Kiedy napisałam wpis, o powrocie do blogowania, jeden anonim zarzucił mi, że do dla darmoszek :) Może jestem dziwnym typem blogerki, ale bardzo dużo kosmetyków kupuję sobie sama i wcale nie otrzymuję ich tak dużo do testowania. Być może dlatego, że mieszkam za siedmioma wodami, być może dlatego że nie jestem wystarczająco dobra - nie wiem. Mimo wszystko, jak dotąd, produkty do włosów są moją dużą słabością i wydaję na nie zdecydowanie za dużo.
Dziś chciałabym napisać Wam o odżywce Organix - biotin & collagen, którą kupiłam w polskim Rossmanie, podczas ostatniej wizyty. Już sama nie pamiętam co skłoniło mnie do zakupu akurat tego kosmetyku - tak naprawdę chciałam kupić cokolwiek, co będę nakładać podczas wakacji. Odżywka miała zostać w Polsce, ale byłam nią tak oczarowana - że zabrałam ją ze sobą do domu :)
Opis produktu: ORGANIX Biotin & Collagen Conditioner - odżywka z biotyną i kolagenem dodająca włosom objętości o lekkiej formule z witaminą B7, regulującą właściwe funkcjonowanie skóry oraz włosów.

********************

ZADANIA DO WYKONANIA -
1 > Oceń, czy poniższe stwierdzenia zgadzają się z wpisem o odżywce Organix. Przy każdym odpowiedz „tak” lub „nie” i przytocz rozstrzygające słowa wpisu. (a) Autorka większość kosmetyków dostaje do testowania. (b) Odżywkę kupiono w polskim Rossmanie. (c) Odżywka została w Polsce.
2 > Wyjaśnij na podstawie wpisu o odżywce Organix, dlaczego odżywka nie została w Polsce.
3 > Podejmij wpis o odżywce Organix i pisz dalej od miejsca, w którym się urywa.

(Rekordy danych)
********************

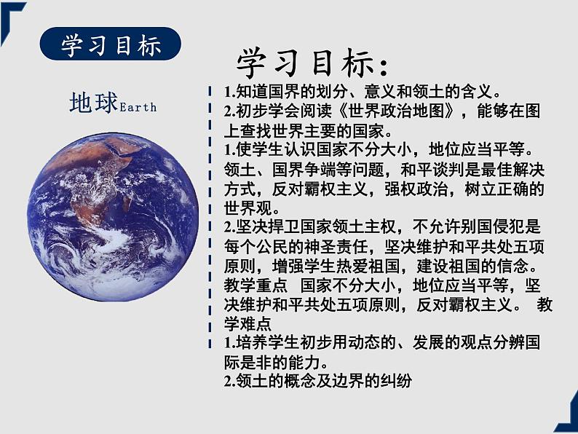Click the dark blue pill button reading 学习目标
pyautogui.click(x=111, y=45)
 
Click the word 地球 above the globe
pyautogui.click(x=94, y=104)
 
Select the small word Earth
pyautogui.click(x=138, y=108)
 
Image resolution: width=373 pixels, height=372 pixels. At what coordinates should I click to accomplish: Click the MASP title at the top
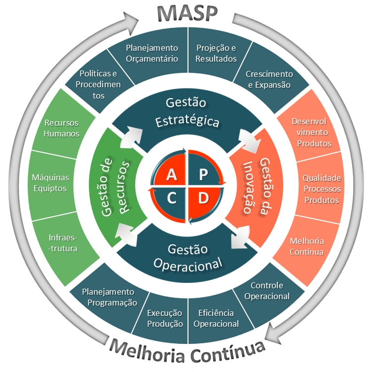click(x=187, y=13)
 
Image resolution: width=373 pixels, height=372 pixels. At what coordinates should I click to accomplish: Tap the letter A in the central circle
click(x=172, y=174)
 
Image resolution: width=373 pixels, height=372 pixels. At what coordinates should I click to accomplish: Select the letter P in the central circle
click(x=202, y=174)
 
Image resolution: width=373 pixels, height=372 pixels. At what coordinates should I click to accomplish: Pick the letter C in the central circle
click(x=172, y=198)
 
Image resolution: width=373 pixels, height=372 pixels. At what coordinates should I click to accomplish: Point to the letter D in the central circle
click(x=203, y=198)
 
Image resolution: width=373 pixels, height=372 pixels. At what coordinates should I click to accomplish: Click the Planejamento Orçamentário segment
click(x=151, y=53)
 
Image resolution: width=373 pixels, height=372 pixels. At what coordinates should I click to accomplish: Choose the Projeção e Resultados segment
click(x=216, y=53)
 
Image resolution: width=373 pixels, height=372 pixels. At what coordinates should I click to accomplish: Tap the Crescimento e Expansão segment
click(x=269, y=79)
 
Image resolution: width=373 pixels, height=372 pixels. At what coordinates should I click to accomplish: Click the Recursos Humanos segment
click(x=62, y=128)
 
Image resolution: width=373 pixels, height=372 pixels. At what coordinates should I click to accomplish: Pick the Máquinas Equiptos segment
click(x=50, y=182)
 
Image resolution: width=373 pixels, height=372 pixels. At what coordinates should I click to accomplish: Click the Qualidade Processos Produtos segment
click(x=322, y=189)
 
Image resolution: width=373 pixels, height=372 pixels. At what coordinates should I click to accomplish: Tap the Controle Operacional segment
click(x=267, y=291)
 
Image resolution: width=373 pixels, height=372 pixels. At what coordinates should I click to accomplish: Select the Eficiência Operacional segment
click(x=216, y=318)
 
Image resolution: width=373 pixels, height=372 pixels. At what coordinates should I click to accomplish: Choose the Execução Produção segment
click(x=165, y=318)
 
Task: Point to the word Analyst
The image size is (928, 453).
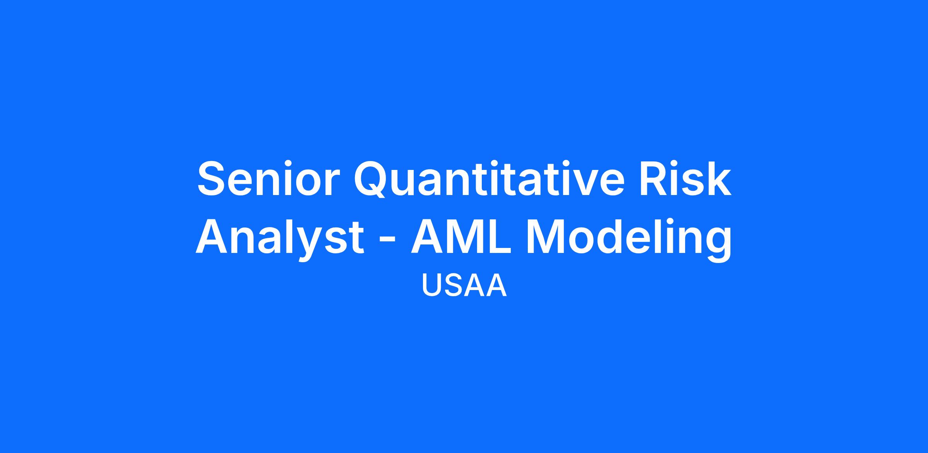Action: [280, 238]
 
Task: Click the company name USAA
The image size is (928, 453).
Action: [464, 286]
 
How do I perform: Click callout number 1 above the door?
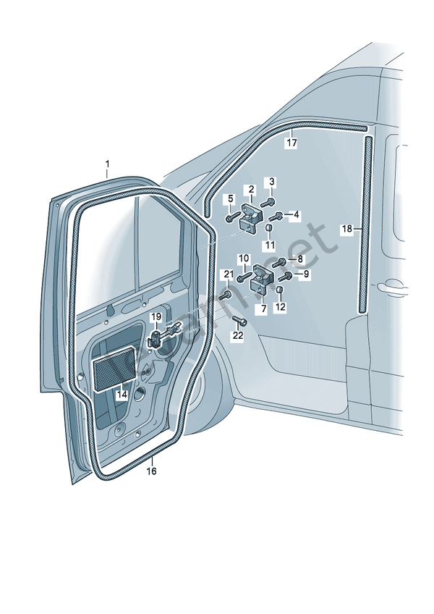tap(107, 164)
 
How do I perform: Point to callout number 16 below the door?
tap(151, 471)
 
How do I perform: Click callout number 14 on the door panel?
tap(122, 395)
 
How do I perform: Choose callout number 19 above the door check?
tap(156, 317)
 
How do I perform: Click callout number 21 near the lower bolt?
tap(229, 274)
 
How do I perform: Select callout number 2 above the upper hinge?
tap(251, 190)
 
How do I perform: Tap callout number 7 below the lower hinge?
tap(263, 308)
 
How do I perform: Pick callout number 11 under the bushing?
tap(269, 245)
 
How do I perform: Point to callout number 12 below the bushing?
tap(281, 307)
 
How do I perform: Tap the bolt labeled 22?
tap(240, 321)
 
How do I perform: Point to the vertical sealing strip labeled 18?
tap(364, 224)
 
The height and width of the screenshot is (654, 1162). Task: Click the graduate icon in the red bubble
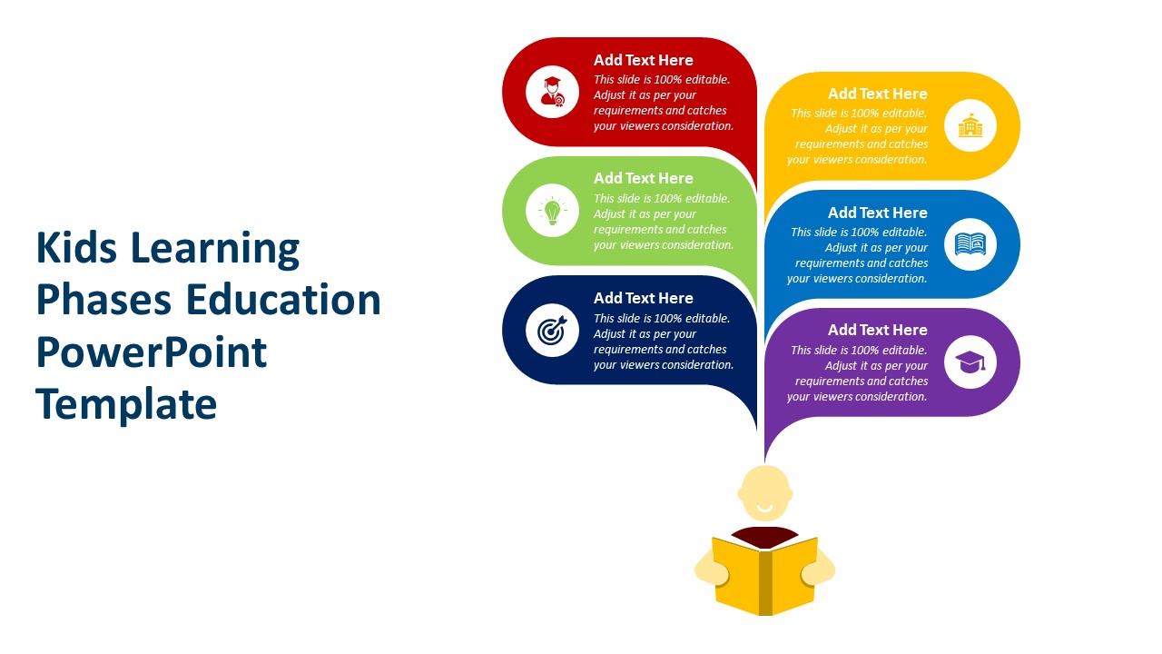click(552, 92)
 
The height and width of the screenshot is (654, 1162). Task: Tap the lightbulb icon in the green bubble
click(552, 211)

********************

ODPOWIEDZI DO ZADAŃ -
1 >
(a) Nie: „bardzo dużo kosmetyków kupuję sobie sama i wcale nie otrzymuję ich tak dużo do testowania”.
(b) Tak: „którą kupiłam w polskim Rossmanie, podczas ostatniej wizyty”.
(c) Nie: „Odżywka miała zostać w Polsce, ale byłam nią tak oczarowana - że zabrałam ją ze sobą do domu”.

2 > Odżywka miała zostać w Polsce, ale autorka była nią tak oczarowana, że zabrała ją ze sobą do domu.

3 >
- wysokie stężenie witaminy B7 reguluje właściwe funkcjonowanie skóry oraz włosów,
- fromuła wzbogacona w kolagen i białko pszenicy, dzięki którym włosy zwiększą swoją objętość,
- formuła oparta jest na bazie organicznych składników aktywnych,
- nie zawiera siarczanów i sztucznych zmiękczaczy.
Cena: 34,99 zł/ 385ml
Odżywka Ogx z biotyną i kolagenem jest zamknięta w ładnej fioletowej buteleczce. Niestety opakowanie jest dość twarde - utrudnia to aplikację produktu, zwłaszcza kiedy pozostaje go już niewiele. Kosmetyk jest bardzo gęsty, o kolorze fioletowo-perłowym. Dobrze się rozprowadza, jest dość wydajny.
Zapach odżywki jest cudowny, dla mnie kojarzy się z wiśniami - przypominają mi się dezodoranty "Miss Sporty", które królowały w polskich drogeriach koło lat 90-tych. Po umyciu dość długo czuć produkt we włosach, uwielbiam.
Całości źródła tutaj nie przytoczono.